Open shlomihod opened 1 year ago

shlomihod commented 1 year ago

Is there a reason why GenderPerturbation apply the perturbation only on words surrounded by non-alphanumeric characters, and not for example, at the beginning of the sentence?

>>> gender_pertubation = GenderPerturbation(mode="pronouns", prob=1.0, source_class="male", target_class="female", bidirectional=False)
>>> print(gender_pertubation.perturb("he went to the market, and there he had a soup.", RNG))
he went to the market, and there she had a soup.

This happens because of the regex: https://github.com/stanford-crfm/helm/blob/daa165aae07e575bdcb3b5cca699403c82c759dc/src/helm/benchmark/augmentations/gender_perturbation.py#L195-L198

Perhaps a better option would be using the regex word boundary \b? Something like that: pattern = fr"\b({re.escape(word)})\b"
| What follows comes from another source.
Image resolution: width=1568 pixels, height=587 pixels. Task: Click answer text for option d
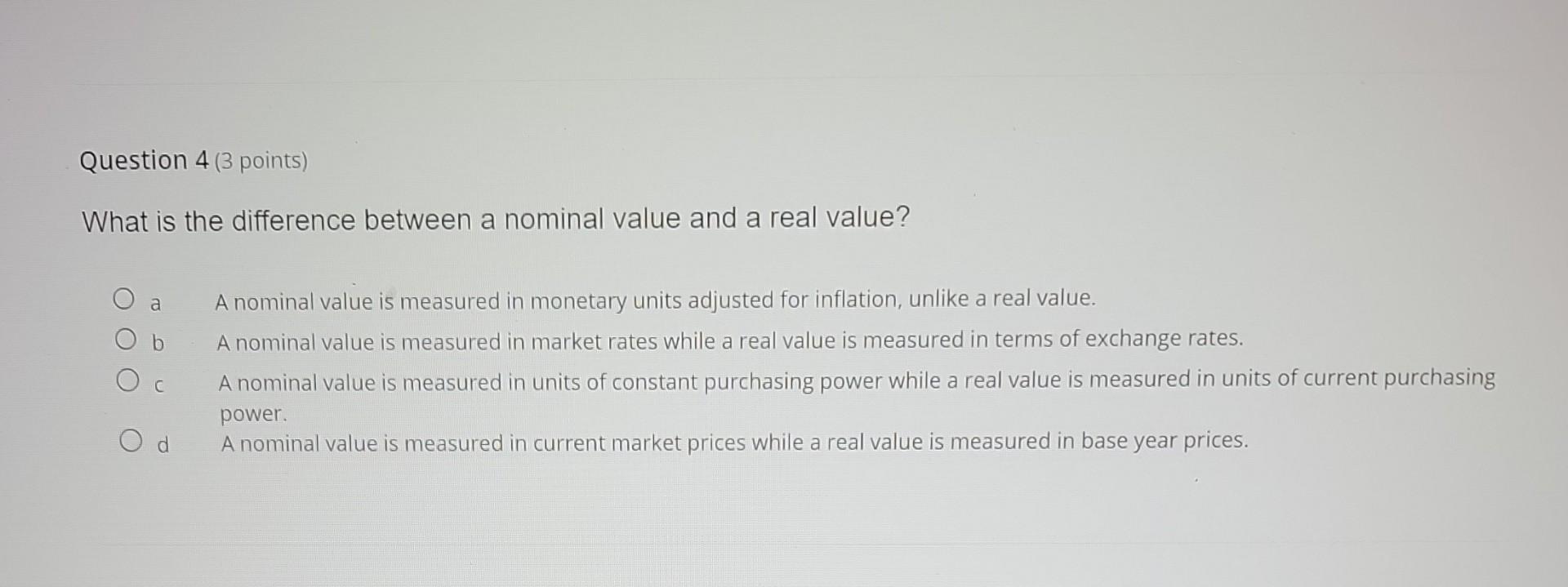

yifanmai commented 1 year ago

@shlomihod You're right; this looks like a bug. We should fix this for future releases. But I also need to think about reverse compatibility (i.e. unfortunately we can't evaluate the fixed perturbation for old models that have been deprecated).

yifanmai commented 1 year ago

@shlomihod Thanks again for catching this subtle bug!
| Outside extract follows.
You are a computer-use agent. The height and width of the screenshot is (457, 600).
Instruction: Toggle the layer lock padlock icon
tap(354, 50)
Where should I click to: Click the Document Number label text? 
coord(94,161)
yifanmai commented 1 year ago

cc @dilarasoylu regarding GenderPerturbation bug that we should probably fix

shlomihod commented 1 year ago

On related topic: I think there is a principled issue regarding the perturbation: depends on the text, they might have no effect.
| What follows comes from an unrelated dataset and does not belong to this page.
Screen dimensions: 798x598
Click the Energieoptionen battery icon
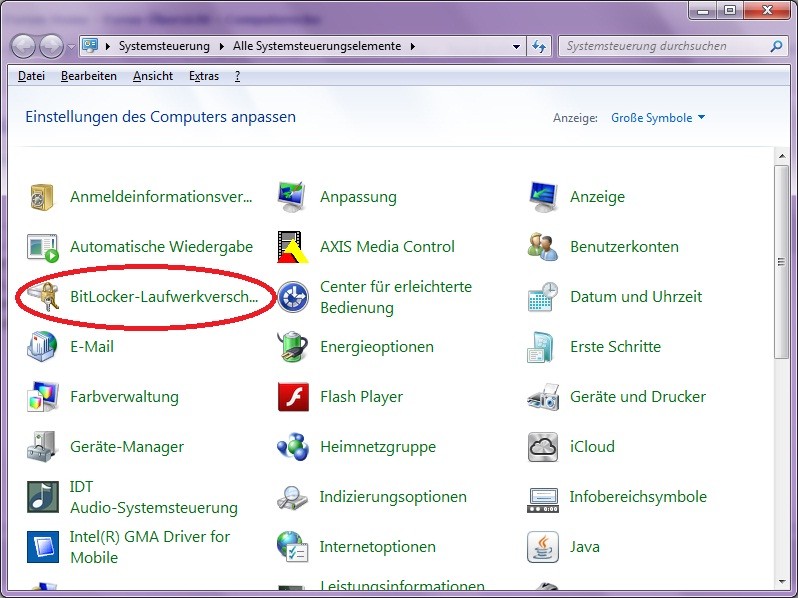pyautogui.click(x=293, y=347)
Dialect and robustness would probably transform many words, but gender might have no impact on a text (e.g., reviews written in first person). I think there should be another metric to assess the proportions of datapoints that were changed, something like manipulation check for experiment design. Only if the manipulation is substantial (not sure what is the right way, but here is a simple heuristic for start: > 50% of the examples changed), then we are allowed to interpret the effect of the metric.